- What is required -
Copy every one of the records below word for word, leaving out the pictures.

begin Materials provided

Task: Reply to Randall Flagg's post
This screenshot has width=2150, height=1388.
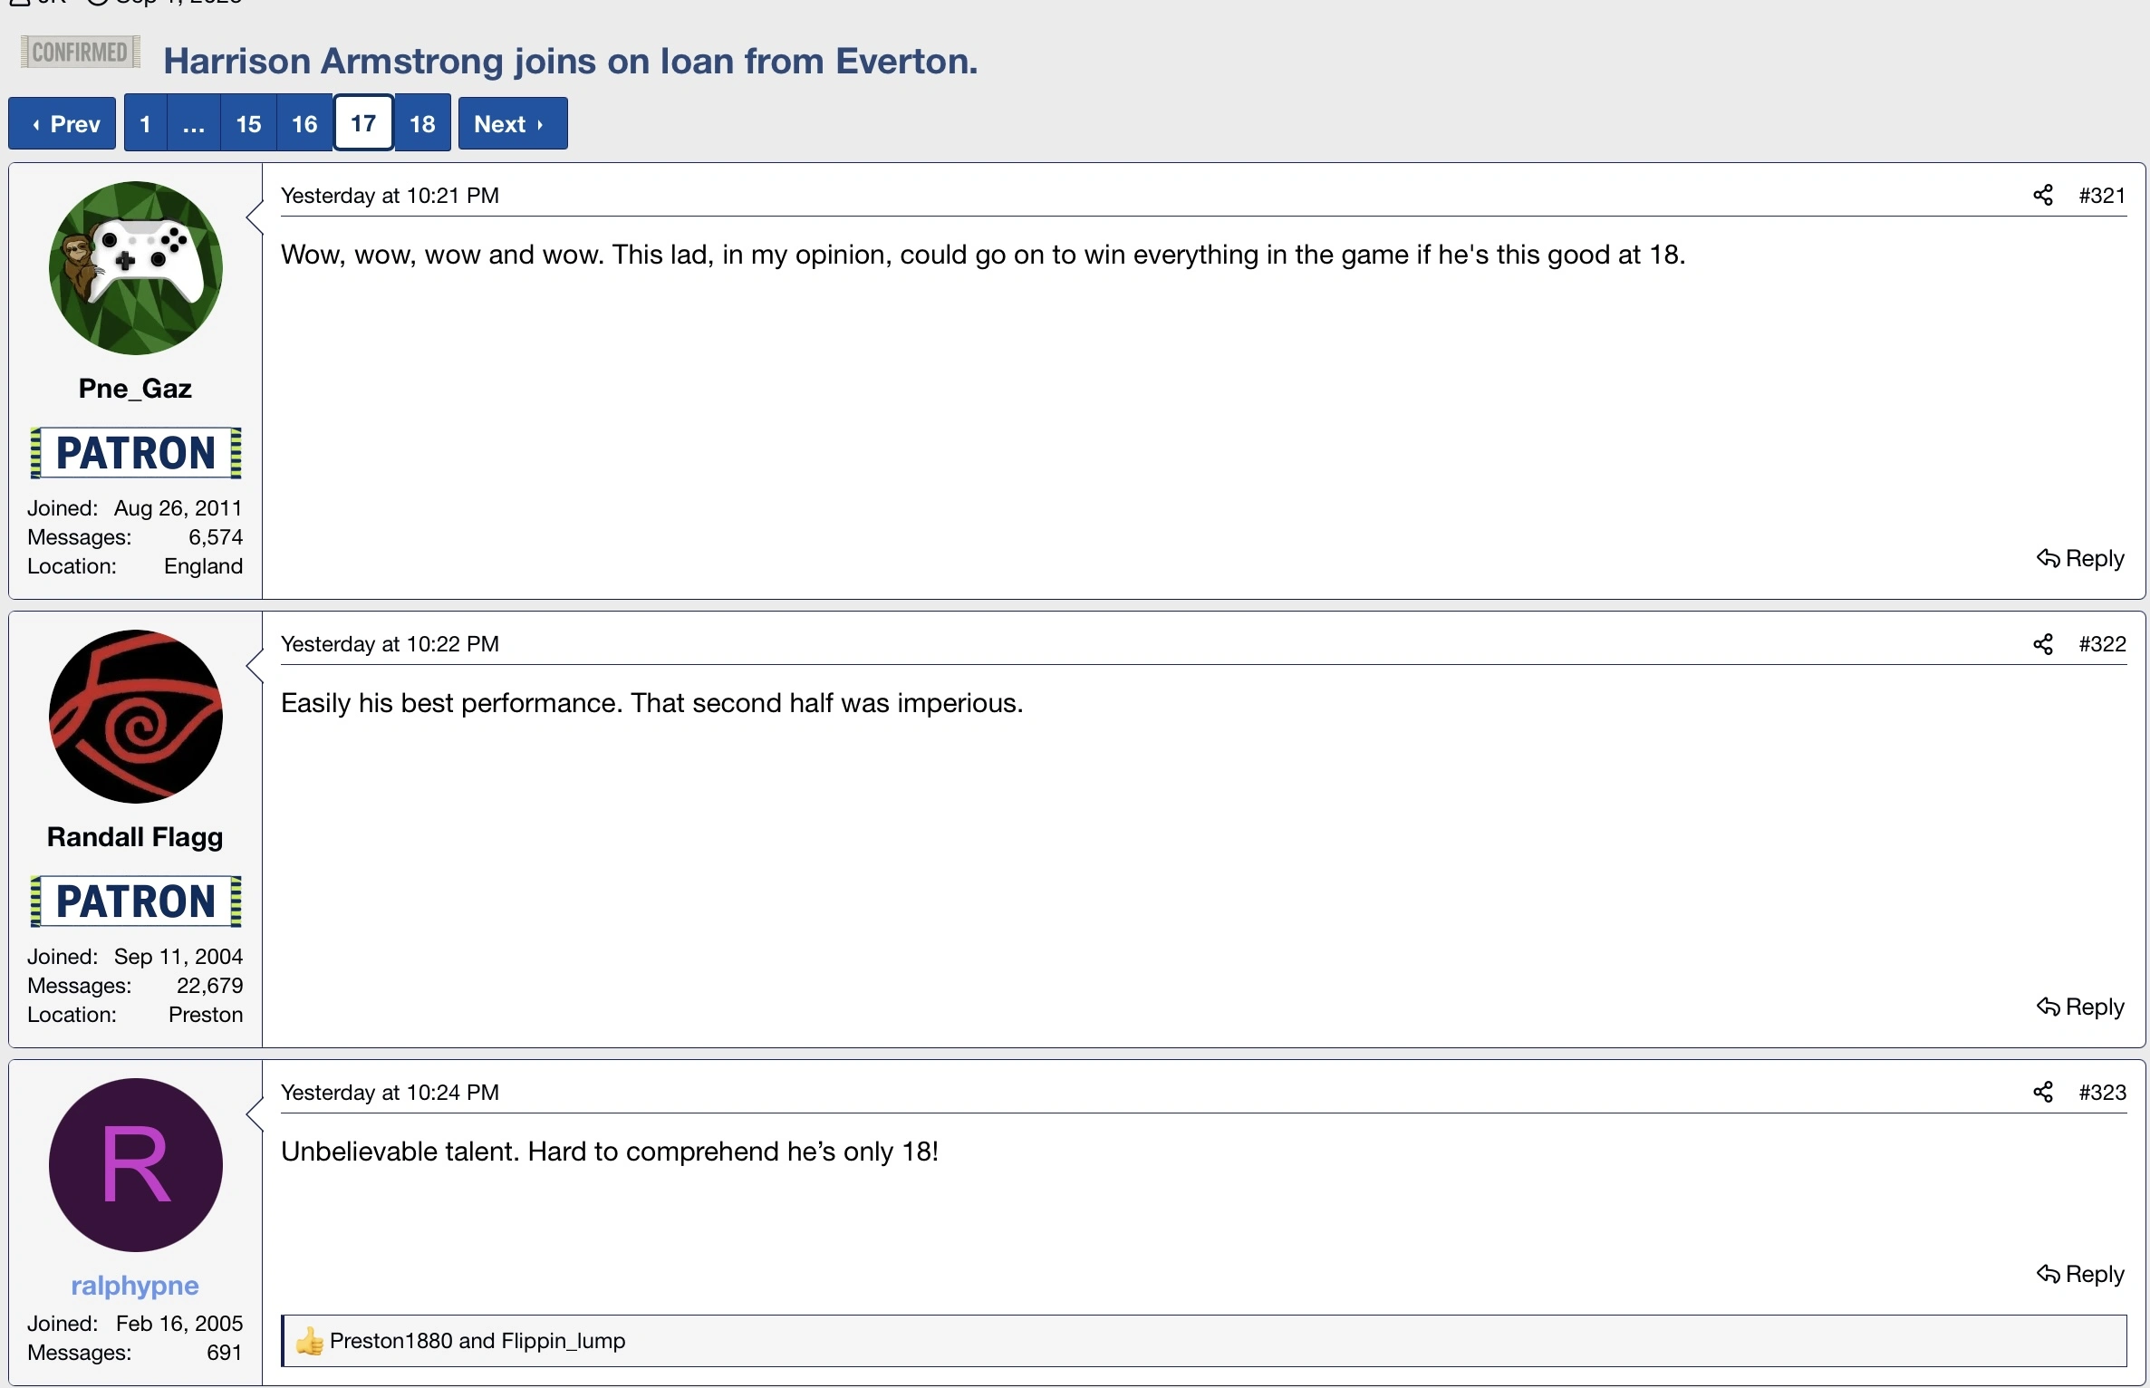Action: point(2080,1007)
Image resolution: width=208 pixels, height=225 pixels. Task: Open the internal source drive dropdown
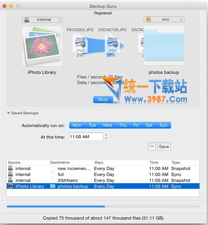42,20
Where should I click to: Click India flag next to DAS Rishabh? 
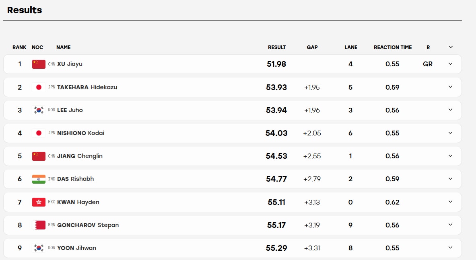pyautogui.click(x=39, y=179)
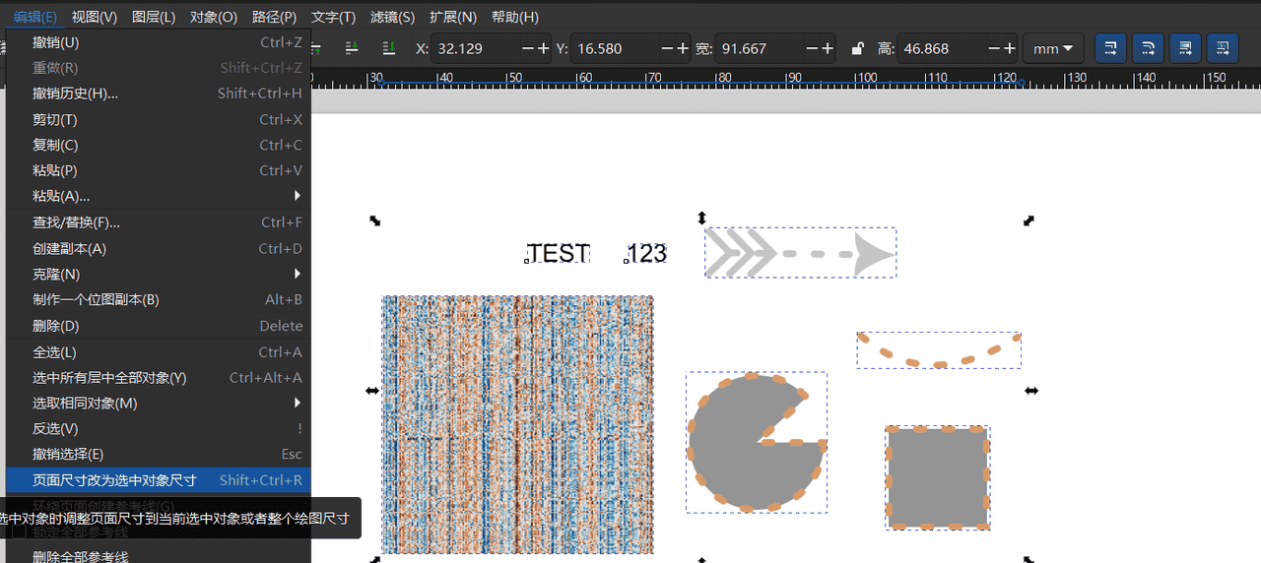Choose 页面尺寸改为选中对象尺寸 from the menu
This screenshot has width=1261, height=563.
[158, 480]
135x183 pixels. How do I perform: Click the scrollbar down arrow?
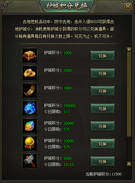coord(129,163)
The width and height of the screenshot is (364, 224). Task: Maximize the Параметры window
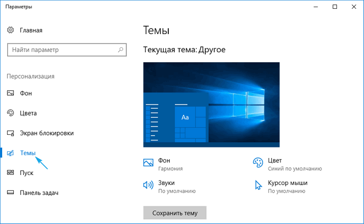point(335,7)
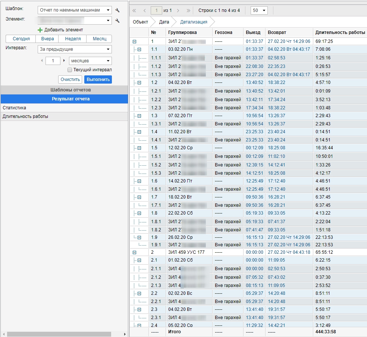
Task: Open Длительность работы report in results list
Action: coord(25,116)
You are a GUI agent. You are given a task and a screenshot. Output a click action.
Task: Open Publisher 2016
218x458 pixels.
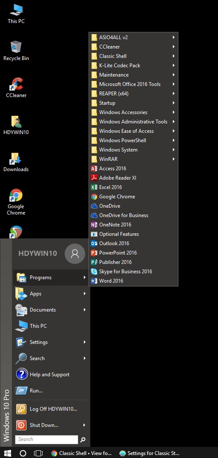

end Materials provided

- Final result -
Task: Reply to Randall Flagg's post
This screenshot has width=2150, height=1388.
Action: point(2080,1007)
Image resolution: width=208 pixels, height=225 pixels. Task: Open the internal source drive dropdown
42,20
Where should I click to: Click India flag next to DAS Rishabh? 
pyautogui.click(x=39, y=179)
Choose 页面尺寸改为选中对象尺寸 from the menu
This screenshot has width=1261, height=563.
[158, 480]
135x183 pixels. How do I perform: Click the scrollbar down arrow?
coord(129,163)
The width and height of the screenshot is (364, 224). Task: Maximize the Параметры window
point(335,7)
Task: Open Длительность работы report in results list
Action: coord(25,116)
You are a GUI agent. You are given a task and a screenshot. Output a click action.
Task: Open Publisher 2016
218x458 pixels.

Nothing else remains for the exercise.